Li Ki-tong (1873 – 6 October 1943; 李紀堂) (formerly Li Po-lun) was a Hong Kong publisher and key financial backer of the revolutionary movement leading to the Xinhai Revolution which overthrew the Qing dynasty of China.

==Early life==
Li was born in Xinhui, Guangdong, the third son of wealthy businessman Lei Sing (李陞) (1830–1900).

==Publishing and wealth==
Li's father was considered among Hong Kong's wealthiest Chinese, with vast landholdings. Consequently, Li became a substantial landholder, particularly in the New Territories, holding hundreds of acres in Castle Peak, Ha Pak Nai and Long Valley.

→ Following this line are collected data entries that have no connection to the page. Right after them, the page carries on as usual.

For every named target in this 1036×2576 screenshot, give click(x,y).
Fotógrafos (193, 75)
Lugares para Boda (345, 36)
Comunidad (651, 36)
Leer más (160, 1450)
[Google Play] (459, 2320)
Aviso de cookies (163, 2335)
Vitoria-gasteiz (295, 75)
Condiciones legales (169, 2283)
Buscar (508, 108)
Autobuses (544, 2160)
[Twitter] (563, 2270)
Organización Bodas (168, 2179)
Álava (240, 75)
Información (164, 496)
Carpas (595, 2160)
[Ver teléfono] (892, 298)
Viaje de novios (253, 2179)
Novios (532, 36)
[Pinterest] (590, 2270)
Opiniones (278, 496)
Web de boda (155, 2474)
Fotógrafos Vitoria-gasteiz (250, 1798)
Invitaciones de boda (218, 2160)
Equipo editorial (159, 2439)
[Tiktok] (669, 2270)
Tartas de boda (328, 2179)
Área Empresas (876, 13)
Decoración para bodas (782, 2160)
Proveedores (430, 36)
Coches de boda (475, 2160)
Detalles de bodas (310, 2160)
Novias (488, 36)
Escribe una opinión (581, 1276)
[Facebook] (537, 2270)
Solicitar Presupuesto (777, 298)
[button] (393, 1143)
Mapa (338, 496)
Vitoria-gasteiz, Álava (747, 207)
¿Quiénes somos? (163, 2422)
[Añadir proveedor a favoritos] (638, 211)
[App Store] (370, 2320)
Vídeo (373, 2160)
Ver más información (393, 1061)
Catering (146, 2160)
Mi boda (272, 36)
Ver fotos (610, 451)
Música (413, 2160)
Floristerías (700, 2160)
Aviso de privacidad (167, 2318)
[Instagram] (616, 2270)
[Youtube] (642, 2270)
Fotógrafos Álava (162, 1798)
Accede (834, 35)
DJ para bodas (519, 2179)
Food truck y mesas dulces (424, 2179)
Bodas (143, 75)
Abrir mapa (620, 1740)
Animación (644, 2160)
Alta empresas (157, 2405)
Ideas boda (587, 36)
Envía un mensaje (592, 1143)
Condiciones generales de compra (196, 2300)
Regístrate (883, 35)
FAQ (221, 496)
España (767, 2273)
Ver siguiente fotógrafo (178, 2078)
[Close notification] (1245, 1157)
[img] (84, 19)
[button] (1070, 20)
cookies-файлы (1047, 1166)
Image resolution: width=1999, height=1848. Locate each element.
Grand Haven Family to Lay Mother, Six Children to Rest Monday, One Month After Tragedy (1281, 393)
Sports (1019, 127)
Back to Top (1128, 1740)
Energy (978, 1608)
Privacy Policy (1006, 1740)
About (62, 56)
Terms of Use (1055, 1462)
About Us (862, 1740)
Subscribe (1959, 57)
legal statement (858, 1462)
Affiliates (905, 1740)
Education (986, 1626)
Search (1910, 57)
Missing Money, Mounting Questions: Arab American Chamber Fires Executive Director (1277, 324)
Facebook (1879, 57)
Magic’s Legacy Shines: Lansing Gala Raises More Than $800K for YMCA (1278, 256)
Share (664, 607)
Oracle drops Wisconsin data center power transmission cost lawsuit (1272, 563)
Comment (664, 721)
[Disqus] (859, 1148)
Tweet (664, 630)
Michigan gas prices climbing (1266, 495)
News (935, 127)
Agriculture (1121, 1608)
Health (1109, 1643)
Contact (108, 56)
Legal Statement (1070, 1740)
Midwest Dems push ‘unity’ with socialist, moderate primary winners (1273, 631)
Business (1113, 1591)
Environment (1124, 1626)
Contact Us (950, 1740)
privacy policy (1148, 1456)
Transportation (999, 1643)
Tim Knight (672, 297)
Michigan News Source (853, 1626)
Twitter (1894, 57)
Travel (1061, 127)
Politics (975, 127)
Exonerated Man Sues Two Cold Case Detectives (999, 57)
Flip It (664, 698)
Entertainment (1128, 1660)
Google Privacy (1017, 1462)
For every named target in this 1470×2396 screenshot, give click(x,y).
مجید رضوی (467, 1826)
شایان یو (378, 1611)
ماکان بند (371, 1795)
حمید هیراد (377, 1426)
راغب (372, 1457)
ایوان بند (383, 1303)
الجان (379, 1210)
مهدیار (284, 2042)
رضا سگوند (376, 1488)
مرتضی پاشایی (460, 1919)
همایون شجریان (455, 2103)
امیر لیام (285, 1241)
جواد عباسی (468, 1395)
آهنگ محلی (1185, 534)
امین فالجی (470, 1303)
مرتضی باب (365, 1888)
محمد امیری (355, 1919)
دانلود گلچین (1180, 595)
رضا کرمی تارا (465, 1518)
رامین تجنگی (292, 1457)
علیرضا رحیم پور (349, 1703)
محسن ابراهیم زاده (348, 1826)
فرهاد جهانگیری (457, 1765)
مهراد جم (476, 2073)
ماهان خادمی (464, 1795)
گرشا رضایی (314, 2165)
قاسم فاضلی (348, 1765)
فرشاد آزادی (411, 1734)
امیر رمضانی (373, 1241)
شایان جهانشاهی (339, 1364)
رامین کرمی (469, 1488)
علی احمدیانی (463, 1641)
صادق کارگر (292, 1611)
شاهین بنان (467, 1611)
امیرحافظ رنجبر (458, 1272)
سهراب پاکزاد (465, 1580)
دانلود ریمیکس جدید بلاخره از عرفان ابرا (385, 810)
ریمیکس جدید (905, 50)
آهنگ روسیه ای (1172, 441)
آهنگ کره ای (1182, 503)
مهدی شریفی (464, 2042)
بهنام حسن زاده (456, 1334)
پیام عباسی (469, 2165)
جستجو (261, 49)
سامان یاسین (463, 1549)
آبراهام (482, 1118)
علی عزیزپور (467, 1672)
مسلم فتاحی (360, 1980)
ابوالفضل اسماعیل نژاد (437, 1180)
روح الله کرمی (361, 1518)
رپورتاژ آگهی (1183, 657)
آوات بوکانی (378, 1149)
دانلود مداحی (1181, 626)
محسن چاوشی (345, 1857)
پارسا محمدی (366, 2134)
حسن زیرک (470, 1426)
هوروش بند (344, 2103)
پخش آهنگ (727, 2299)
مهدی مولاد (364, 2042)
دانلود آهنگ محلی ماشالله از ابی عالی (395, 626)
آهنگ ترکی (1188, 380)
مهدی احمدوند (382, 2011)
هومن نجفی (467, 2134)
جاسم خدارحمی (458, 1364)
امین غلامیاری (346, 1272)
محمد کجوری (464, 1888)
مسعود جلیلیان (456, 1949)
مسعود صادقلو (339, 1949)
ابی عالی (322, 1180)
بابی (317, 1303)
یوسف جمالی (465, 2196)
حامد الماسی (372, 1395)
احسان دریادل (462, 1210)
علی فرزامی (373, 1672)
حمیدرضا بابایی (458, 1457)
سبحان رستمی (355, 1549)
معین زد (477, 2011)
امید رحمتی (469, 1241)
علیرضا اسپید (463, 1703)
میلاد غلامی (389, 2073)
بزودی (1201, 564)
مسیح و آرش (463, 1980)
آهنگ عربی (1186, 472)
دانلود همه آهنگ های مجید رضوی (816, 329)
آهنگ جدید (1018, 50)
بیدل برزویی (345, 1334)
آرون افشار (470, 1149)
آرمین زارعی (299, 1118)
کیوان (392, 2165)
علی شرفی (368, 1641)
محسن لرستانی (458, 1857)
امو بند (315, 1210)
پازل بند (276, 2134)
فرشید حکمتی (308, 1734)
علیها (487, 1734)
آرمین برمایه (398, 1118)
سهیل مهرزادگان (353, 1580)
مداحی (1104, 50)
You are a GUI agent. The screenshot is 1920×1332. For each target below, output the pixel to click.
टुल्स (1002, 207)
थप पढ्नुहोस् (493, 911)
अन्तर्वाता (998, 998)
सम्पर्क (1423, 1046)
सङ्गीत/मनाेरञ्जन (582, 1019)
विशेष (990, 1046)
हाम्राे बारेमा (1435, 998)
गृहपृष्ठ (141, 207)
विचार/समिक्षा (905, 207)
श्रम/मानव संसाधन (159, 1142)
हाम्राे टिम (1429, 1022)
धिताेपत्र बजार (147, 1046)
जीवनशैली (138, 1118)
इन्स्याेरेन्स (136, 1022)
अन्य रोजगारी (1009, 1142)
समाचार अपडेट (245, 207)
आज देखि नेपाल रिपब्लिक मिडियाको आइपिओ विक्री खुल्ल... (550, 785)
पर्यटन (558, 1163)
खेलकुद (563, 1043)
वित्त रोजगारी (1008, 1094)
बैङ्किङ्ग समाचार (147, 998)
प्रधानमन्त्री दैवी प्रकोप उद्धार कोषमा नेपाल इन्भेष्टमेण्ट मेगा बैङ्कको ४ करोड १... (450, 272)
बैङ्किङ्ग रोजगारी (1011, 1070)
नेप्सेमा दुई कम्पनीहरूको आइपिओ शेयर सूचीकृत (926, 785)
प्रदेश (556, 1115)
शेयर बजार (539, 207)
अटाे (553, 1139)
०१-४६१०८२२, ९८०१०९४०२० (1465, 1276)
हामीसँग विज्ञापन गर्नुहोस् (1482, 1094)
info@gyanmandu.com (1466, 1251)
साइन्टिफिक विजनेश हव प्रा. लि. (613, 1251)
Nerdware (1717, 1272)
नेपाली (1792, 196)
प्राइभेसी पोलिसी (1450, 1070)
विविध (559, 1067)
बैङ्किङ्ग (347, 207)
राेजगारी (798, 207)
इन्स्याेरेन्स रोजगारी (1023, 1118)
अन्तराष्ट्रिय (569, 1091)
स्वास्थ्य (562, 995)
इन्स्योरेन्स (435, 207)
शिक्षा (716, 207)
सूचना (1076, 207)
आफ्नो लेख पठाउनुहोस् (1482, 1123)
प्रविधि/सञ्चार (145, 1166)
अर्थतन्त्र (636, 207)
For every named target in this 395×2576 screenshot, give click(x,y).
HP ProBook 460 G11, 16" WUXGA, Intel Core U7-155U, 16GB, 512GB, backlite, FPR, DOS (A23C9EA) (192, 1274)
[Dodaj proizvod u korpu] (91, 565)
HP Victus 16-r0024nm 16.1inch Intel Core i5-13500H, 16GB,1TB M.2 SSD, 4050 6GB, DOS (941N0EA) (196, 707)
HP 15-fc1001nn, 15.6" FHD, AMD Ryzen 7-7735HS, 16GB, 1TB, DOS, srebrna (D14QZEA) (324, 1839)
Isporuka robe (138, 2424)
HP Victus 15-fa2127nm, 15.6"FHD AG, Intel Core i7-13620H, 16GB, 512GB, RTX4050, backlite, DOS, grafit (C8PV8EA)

Li was the primary financier for the China Daily, founded to promote the revolution, published in Hong Kong from 1900 to 1911.

He spent his entire fortune in support of the revolution and ultimately spent time in debtors' prison and was bankrupted.

==Revolutionary==
Li first met Dr Sun Yat-sen, as the latter passed through Hong Kong in June 1895, upon the introduction of revolutionary Yeung Ku-wan, co-founder of the forerunner to the Revive China Society, the Furen Literary Society. He was an early member of the China Club, established by revolutionary firebrand Tse Tsan-tai in 1898, and in 1900 became a member of the Revive China Society. He later also became a member of Dr Sun's Tongmenghui (Chinese Revolutionary Alliance).

Li owned the Red House on Castle Peak Farm and gave it over to the revolutionaries (including Feng Ziyou and Huang Xing) for military training and storage of materiel. He also operated a grocery store in the Central Market, whose proceeds went to support the revolution.

In January 1903, Li provided the financial resources for Tse Tsan-tai's failed uprising (the Heavenly Kingdom of the Great Mingshun) in Guangzhou. From 1904 to 1906, he operated a school in Kowloon to promote revolutionary ideas and as a source of recruitment.

In about 1910, Li provided land and resources for the erection of the fortified structure at No. 55 Ha Pak Nai, Yuen Long, Hong Kong, for use by the members of the Revive China Society.

Li died in 1943 in Chongqing, Sichuan, China, the wartime capital of the Republic of China.